Comment interpréter ensuite la seconde phrase introduite par le Sénat et qui dispose que « dans l’attente d’une définition au niveau européen, le seuil correspondant sera fixé par voie réglementaire, sur avis du Haut conseil des biotechnologies, espèce par espèce » ? Ainsi, pour la première fois, la France prévoirait par cette disposition de fixer un seuil du « sans OGM » ? Cela permettra-t-il de circonscrire le champ d’application de la procédure d’autorisation visée à l’article 2 ?

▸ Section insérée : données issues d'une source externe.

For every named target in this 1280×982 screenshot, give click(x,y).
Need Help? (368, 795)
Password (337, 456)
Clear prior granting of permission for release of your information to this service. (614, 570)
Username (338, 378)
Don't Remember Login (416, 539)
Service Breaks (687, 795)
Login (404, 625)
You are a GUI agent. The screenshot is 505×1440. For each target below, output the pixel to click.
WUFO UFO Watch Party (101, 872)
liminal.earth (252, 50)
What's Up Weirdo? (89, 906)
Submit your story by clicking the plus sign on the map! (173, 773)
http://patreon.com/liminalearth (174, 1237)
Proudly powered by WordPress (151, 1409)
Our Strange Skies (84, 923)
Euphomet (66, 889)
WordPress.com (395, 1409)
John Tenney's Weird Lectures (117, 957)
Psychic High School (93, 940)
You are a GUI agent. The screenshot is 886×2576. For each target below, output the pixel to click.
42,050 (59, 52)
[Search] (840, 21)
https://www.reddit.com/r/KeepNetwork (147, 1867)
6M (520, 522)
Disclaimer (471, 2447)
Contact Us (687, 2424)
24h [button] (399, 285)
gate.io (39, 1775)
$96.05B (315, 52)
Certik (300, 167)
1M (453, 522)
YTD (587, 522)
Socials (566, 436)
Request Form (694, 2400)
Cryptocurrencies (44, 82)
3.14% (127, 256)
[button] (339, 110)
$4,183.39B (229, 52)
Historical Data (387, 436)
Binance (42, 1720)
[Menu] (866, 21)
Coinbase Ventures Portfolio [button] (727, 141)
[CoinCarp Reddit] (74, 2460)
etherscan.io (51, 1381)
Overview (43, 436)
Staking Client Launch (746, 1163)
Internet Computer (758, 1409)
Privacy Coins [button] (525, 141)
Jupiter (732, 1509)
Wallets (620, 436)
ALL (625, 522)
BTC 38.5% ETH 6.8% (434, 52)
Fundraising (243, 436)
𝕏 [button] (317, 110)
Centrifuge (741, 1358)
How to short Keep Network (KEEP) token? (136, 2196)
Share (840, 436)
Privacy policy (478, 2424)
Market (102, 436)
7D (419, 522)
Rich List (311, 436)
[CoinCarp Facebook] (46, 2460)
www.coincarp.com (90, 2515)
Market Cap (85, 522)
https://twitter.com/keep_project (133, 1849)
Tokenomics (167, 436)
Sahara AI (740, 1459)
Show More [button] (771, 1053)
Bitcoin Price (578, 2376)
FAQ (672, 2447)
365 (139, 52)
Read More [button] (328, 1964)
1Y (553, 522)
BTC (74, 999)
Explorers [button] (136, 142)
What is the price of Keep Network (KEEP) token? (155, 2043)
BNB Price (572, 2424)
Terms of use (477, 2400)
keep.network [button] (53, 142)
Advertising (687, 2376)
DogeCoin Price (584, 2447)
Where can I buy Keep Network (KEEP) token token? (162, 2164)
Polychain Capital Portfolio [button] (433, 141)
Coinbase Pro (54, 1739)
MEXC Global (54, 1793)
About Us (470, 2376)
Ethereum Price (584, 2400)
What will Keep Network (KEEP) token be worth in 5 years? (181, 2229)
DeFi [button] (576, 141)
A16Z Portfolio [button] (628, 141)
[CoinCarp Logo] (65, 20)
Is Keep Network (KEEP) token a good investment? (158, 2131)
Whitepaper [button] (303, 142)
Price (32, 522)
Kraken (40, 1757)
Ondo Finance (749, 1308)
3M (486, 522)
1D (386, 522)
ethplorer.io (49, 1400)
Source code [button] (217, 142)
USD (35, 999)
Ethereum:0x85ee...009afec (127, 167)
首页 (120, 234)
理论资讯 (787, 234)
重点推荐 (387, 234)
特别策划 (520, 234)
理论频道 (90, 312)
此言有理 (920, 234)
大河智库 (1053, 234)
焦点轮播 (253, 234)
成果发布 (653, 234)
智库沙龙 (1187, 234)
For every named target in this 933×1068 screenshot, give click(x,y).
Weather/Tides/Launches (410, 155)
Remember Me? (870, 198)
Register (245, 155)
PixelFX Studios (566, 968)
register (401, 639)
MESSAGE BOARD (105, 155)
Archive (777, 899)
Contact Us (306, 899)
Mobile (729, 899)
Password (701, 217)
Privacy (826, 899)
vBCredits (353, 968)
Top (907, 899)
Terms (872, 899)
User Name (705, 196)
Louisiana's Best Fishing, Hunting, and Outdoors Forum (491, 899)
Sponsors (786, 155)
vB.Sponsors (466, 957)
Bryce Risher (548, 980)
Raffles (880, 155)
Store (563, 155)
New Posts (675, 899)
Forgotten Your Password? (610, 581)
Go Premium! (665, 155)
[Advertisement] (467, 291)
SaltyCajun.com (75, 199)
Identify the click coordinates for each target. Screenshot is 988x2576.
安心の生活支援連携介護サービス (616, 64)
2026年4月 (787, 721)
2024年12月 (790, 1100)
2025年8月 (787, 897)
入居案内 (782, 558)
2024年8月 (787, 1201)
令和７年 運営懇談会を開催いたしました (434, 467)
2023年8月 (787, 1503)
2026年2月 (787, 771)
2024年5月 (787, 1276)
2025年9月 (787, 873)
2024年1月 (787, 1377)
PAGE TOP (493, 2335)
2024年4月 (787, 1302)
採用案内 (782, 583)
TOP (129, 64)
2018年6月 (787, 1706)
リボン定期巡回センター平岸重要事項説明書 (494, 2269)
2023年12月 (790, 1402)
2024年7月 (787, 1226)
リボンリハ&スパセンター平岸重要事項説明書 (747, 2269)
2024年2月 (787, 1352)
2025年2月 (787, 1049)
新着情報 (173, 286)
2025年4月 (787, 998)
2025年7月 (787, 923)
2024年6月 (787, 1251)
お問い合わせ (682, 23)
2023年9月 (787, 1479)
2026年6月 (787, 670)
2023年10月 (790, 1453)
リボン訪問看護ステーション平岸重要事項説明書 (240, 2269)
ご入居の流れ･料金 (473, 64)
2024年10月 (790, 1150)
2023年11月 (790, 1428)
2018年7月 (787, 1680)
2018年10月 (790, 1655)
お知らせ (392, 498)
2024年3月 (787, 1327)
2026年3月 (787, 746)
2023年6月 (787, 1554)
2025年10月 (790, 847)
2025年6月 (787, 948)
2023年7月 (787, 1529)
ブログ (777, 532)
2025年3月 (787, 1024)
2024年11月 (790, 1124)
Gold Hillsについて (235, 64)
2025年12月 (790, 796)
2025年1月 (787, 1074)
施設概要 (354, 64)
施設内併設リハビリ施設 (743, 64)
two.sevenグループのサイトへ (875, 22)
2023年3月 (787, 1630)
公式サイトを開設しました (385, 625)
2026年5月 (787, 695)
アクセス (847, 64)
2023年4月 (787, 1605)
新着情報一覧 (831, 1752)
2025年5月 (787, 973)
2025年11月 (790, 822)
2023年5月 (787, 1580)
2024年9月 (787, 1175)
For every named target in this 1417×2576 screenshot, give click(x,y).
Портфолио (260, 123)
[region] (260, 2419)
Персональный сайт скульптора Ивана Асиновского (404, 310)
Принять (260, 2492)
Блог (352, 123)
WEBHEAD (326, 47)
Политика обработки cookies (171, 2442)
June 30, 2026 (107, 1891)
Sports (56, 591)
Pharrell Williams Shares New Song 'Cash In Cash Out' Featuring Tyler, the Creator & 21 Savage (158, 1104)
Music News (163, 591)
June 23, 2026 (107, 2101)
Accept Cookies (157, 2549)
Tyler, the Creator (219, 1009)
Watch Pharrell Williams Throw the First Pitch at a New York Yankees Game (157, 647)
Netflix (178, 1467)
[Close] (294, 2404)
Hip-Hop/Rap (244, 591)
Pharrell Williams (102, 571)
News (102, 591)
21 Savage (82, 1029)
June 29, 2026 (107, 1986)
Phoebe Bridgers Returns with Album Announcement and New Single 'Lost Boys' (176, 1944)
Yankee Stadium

En effet, le projet de loi fait l’impasse complète sur le seuil à retenir. Si cette disposition était adoptée s’ouvrirait alors un débat sur le seuil à retenir. Soit le seuil de détectabilité est alors adopté, ce qui serait scientifiquement cohérent et ne ferait que décrire la réalité, confirmant la définition donnée par la DGCCRF. Soit un autre seuil serait retenu, comme les fameux 0,9%, mais sous peine de connaître une situation absurde où des produits dits « sans OGM » comprendraient dans les faits des OGM !
 
Mais la précipitation avec laquelle le Président de la République a imposé cette formule sous la pression de l’opinion et contre l’avis du Premier Ministre impose la prudence. Quelles sont les intentions réelles de la majorité ? La volonté est-elle de répéter dans d’autres termes les attributions déjà énoncées ailleurs dans le projet de loi ou est-ce réellement novateur ?
 
N’est-ce pas une simple disposition de façade qui ne sera jamais appliquée comme tant d’autres dispositions ou appliquée avec un laxisme permettant tous les abus ?
 
Vous l’avez sans doute compris : l’ensemble de mon propos me mène à la conclusion que ce texte est nuisible pour sa plus grande part, très inabouti pour le reste. Il doit donc, comme le voulait la semaine dernière l’adoption de ma question préalable, être retravaillé et rééxaminé sous une autre forme. C’est pourquoi je vous invite, mes chers collègues, que vous soyez députés de la majorité ou députés de l’opposition, à vous mettre à l’écoute de nos concitoyens qui rejettent massivement ce projet de loi et à les suivre dans le rejet de ce texte. Je pense même qu’en le rejetant vous voterez tout simplement en accord avec votre conscience.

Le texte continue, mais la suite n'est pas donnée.